● **EXTRACT PROVIDED**:
== Segment start ==
Many of the organizational costs of back and other musculoskeletal injuries can be quantified through use of a cost benefit analysis adapted from the VA guide.
The cost to the patient: Inadequate solutions for patient lifting and transferring also result in costs to the patient, both physical and psychological. For example, the manual lifting of patients can result in skin tears from being dragged across surfaces. Skin injury can also be caused from using pants instead of a gait belt for a handhold.
Another frequently used but dangerous manual lifting technique involves lifting a patient under the arm, in the sensitive axilla area, and then transferring them. Using this technique, often called "hook and toss," patients are "hooked" under the arm and "tossed" to a new location. This transfer, used because of simplicity and speed of execution, is often painful for the patient. It may also result in subluxation (shoulder joint separation) or other shoulder and upper arm injuries.
There may be psychological distress to the patient as well. For example, when manual techniques are used for lifting, larger people often feel badly that a caregiver will have to lift their weight. As a result, some may not let their caregiver know that they have to use the restroom. Chronic delays in using the restroom can lead to bowel and urinary problems, such as constipation and urinary tract infection.
Many of the costs to the patient can also be measured and documented through use of the Cost Benefit Analysis.
Implement the solutions: Organizations should establish the program's infrastructure before implementing any educational component. This includes acquiring the lifting and transferring equipment and a clear plan about when to use it. Implementation should be unique to each organization, as it depends on supplementing components already in place. Perhaps additional lifting equipment is required, policies and procedures need to be updated, or subsequent training and education need to be supplied.
Regardless of the improvements made, organizations are encouraged to include employee representation from all levels of the program to endure their needs are met and to gain valuable insight and buy-in.
Follow-through: The same measures gathered in the initial program goal development phase, should be used to determine the success of the program. It requires ongoing monitoring and evaluation and incorporation of findings into new prevention strategies.  If measures are not producing the results identified in the goals according to the projected timeline, the program should be re-evaluated to determine appropriate corrective measures.
Few people would disagree that back injuries and other musculoskeletal disorders are a common and serious occurrence in patient care personnel. However, many also believe it is not possible to prevent such injuries and that the cost of prevention is greater than the cost of the injuries. However, with the advent of new technology, our current regulatory landscape, the increasing cost of workers' compensation, and the nursing shortage, this mindset is beginning to change. Someday soon, it is hoped that caregivers will be taking care of other people with back injuries, and will no longer need to worry about their own.
== Segment end ==
● **RECORD EXTRACTS**:
== Segment start ==
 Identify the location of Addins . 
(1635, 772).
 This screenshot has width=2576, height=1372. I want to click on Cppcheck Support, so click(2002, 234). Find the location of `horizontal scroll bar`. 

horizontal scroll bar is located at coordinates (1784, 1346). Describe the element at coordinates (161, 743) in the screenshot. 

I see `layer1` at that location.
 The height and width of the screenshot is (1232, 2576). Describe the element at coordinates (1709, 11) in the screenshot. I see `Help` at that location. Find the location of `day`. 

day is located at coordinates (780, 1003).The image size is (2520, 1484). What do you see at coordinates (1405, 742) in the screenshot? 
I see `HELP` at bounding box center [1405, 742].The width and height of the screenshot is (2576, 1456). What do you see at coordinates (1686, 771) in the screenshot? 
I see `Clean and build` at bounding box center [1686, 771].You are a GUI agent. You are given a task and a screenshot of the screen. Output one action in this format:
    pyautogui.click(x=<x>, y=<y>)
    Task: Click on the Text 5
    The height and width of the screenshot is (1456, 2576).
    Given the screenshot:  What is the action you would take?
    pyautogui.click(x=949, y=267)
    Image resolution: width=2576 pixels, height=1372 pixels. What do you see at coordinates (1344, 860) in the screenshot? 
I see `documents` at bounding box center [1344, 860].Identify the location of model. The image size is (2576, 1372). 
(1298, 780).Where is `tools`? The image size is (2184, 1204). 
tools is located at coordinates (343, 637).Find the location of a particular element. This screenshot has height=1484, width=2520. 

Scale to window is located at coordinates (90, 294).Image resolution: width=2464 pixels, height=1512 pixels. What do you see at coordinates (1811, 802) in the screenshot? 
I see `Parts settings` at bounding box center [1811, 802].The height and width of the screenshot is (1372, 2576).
== Segment end ==
Rewrite the text about patient lifting injuries, starting at the words "Many of the organizational" and stopping after "for a handhold.", substituting "transfer belt" for "gait belt". Work from the text about patient lifting and nothing else.

Many of the organizational costs of back and other musculoskeletal injuries can be quantified through use of a cost benefit analysis adapted from the VA guide.
The cost to the patient: Inadequate solutions for patient lifting and transferring also result in costs to the patient, both physical and psychological. For example, the manual lifting of patients can result in skin tears from being dragged across surfaces. Skin injury can also be caused from using pants instead of a transfer belt for a handhold.